(Dataset records)

▽

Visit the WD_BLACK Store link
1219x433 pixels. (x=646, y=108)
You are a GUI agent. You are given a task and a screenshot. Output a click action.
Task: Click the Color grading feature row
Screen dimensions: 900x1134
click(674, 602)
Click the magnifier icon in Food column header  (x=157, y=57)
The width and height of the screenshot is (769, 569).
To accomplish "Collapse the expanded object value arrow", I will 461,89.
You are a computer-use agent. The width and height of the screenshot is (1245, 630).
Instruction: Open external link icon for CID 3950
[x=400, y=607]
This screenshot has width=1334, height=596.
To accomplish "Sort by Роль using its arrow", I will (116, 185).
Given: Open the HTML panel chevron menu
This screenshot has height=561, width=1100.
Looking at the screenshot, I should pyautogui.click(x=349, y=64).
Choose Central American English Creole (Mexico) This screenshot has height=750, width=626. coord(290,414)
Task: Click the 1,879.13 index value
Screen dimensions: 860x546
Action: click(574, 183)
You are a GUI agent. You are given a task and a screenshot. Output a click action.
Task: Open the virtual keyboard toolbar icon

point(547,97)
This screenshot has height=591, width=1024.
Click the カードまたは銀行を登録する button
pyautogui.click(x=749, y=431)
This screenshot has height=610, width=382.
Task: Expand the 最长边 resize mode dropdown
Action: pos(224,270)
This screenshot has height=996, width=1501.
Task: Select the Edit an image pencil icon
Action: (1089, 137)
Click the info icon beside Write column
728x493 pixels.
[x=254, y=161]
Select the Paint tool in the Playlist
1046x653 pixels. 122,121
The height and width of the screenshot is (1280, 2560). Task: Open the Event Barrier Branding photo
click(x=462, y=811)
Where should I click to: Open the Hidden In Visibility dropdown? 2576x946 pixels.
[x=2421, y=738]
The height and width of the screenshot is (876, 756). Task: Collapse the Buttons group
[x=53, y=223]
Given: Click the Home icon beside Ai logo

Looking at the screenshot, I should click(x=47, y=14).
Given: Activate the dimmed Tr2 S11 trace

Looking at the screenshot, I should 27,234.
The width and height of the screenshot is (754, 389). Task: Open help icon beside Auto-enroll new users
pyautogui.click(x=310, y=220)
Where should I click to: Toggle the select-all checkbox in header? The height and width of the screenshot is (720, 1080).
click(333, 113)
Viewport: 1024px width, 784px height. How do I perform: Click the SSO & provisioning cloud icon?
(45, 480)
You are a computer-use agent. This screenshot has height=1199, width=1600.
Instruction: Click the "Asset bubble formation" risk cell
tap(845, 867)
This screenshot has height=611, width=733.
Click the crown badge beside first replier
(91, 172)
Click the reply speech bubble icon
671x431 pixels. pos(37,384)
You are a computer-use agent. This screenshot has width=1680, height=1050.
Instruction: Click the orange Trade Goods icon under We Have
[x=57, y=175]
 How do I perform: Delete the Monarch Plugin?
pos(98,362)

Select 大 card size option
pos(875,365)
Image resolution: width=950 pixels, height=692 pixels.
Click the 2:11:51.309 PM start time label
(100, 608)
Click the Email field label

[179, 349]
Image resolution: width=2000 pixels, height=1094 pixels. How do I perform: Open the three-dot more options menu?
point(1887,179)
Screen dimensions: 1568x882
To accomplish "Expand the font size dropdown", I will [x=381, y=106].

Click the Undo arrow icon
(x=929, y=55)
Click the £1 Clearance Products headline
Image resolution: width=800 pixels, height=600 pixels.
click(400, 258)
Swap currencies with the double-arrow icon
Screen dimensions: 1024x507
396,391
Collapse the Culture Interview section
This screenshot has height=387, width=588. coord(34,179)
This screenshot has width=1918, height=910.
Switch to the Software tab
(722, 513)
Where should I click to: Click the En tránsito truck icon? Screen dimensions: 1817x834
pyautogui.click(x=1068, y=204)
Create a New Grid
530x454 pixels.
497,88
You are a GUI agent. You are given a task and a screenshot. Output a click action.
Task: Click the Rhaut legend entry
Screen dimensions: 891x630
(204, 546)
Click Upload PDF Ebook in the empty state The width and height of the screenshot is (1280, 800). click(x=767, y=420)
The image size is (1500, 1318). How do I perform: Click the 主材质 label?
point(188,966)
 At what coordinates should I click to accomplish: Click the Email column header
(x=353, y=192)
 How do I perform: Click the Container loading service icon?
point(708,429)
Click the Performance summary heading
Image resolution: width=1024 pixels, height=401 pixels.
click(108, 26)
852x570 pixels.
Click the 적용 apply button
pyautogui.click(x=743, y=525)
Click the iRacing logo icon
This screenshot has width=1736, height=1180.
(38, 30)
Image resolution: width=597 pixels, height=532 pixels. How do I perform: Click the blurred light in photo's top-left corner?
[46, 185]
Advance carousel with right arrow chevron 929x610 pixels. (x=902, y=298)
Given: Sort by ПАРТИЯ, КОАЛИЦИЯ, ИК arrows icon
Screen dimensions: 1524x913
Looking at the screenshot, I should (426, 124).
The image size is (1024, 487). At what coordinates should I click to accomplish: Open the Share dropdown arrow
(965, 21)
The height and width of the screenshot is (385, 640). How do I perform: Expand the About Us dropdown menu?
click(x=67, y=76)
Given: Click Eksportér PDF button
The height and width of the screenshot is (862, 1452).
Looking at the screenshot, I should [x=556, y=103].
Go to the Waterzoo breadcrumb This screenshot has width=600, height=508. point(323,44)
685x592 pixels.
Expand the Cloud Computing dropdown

△

ABOUT THIS TASK:
Every entry should be retyped exactly as it appears.

TASK SOLUTION:
Visit the WD_BLACK Store link
1219x433 pixels. (x=646, y=108)
You are a GUI agent. You are given a task and a screenshot. Output a click action.
Task: Click the Color grading feature row
Screen dimensions: 900x1134
click(674, 602)
Click the magnifier icon in Food column header  (x=157, y=57)
The width and height of the screenshot is (769, 569).
To accomplish "Collapse the expanded object value arrow", I will 461,89.
You are a computer-use agent. The width and height of the screenshot is (1245, 630).
Instruction: Open external link icon for CID 3950
[x=400, y=607]
This screenshot has width=1334, height=596.
To accomplish "Sort by Роль using its arrow", I will (116, 185).
Given: Open the HTML panel chevron menu
This screenshot has height=561, width=1100.
Looking at the screenshot, I should pyautogui.click(x=349, y=64).
Choose Central American English Creole (Mexico) This screenshot has height=750, width=626. coord(290,414)
Task: Click the 1,879.13 index value
Screen dimensions: 860x546
Action: click(574, 183)
You are a GUI agent. You are given a task and a screenshot. Output a click action.
Task: Open the virtual keyboard toolbar icon

point(547,97)
This screenshot has height=591, width=1024.
Click the カードまたは銀行を登録する button
pyautogui.click(x=749, y=431)
This screenshot has height=610, width=382.
Task: Expand the 最长边 resize mode dropdown
Action: pos(224,270)
This screenshot has height=996, width=1501.
Task: Select the Edit an image pencil icon
Action: (1089, 137)
Click the info icon beside Write column
728x493 pixels.
[x=254, y=161]
Select the Paint tool in the Playlist
1046x653 pixels. 122,121
The height and width of the screenshot is (1280, 2560). Task: Open the Event Barrier Branding photo
click(x=462, y=811)
Where should I click to: Open the Hidden In Visibility dropdown? 2576x946 pixels.
[x=2421, y=738]
The height and width of the screenshot is (876, 756). Task: Collapse the Buttons group
[x=53, y=223]
Given: Click the Home icon beside Ai logo

Looking at the screenshot, I should click(x=47, y=14).
Given: Activate the dimmed Tr2 S11 trace

Looking at the screenshot, I should 27,234.
The width and height of the screenshot is (754, 389). Task: Open help icon beside Auto-enroll new users
pyautogui.click(x=310, y=220)
Where should I click to: Toggle the select-all checkbox in header? The height and width of the screenshot is (720, 1080).
click(333, 113)
Viewport: 1024px width, 784px height. How do I perform: Click the SSO & provisioning cloud icon?
(45, 480)
You are a computer-use agent. This screenshot has height=1199, width=1600.
Instruction: Click the "Asset bubble formation" risk cell
tap(845, 867)
This screenshot has height=611, width=733.
Click the crown badge beside first replier
(91, 172)
Click the reply speech bubble icon
671x431 pixels. pos(37,384)
You are a computer-use agent. This screenshot has width=1680, height=1050.
Instruction: Click the orange Trade Goods icon under We Have
[x=57, y=175]
 How do I perform: Delete the Monarch Plugin?
pos(98,362)

Select 大 card size option
pos(875,365)
Image resolution: width=950 pixels, height=692 pixels.
Click the 2:11:51.309 PM start time label
(100, 608)
Click the Email field label

[179, 349]
Image resolution: width=2000 pixels, height=1094 pixels. How do I perform: Open the three-dot more options menu?
point(1887,179)
Screen dimensions: 1568x882
To accomplish "Expand the font size dropdown", I will [x=381, y=106].

Click the Undo arrow icon
(x=929, y=55)
Click the £1 Clearance Products headline
Image resolution: width=800 pixels, height=600 pixels.
click(400, 258)
Swap currencies with the double-arrow icon
Screen dimensions: 1024x507
396,391
Collapse the Culture Interview section
This screenshot has height=387, width=588. coord(34,179)
This screenshot has width=1918, height=910.
Switch to the Software tab
(722, 513)
Where should I click to: Click the En tránsito truck icon? Screen dimensions: 1817x834
pyautogui.click(x=1068, y=204)
Create a New Grid
530x454 pixels.
497,88
You are a GUI agent. You are given a task and a screenshot. Output a click action.
Task: Click the Rhaut legend entry
Screen dimensions: 891x630
(204, 546)
Click Upload PDF Ebook in the empty state The width and height of the screenshot is (1280, 800). click(x=767, y=420)
The image size is (1500, 1318). How do I perform: Click the 主材质 label?
point(188,966)
 At what coordinates should I click to accomplish: Click the Email column header
(x=353, y=192)
 How do I perform: Click the Container loading service icon?
point(708,429)
Click the Performance summary heading
Image resolution: width=1024 pixels, height=401 pixels.
click(108, 26)
852x570 pixels.
Click the 적용 apply button
pyautogui.click(x=743, y=525)
Click the iRacing logo icon
This screenshot has width=1736, height=1180.
(38, 30)
Image resolution: width=597 pixels, height=532 pixels. How do I perform: Click the blurred light in photo's top-left corner?
[46, 185]
Advance carousel with right arrow chevron 929x610 pixels. (x=902, y=298)
Given: Sort by ПАРТИЯ, КОАЛИЦИЯ, ИК arrows icon
Screen dimensions: 1524x913
Looking at the screenshot, I should (426, 124).
The image size is (1024, 487). At what coordinates should I click to accomplish: Open the Share dropdown arrow
(965, 21)
The height and width of the screenshot is (385, 640). How do I perform: Expand the About Us dropdown menu?
click(x=67, y=76)
Given: Click Eksportér PDF button
The height and width of the screenshot is (862, 1452).
Looking at the screenshot, I should [x=556, y=103].
Go to the Waterzoo breadcrumb This screenshot has width=600, height=508. point(323,44)
685x592 pixels.
Expand the Cloud Computing dropdown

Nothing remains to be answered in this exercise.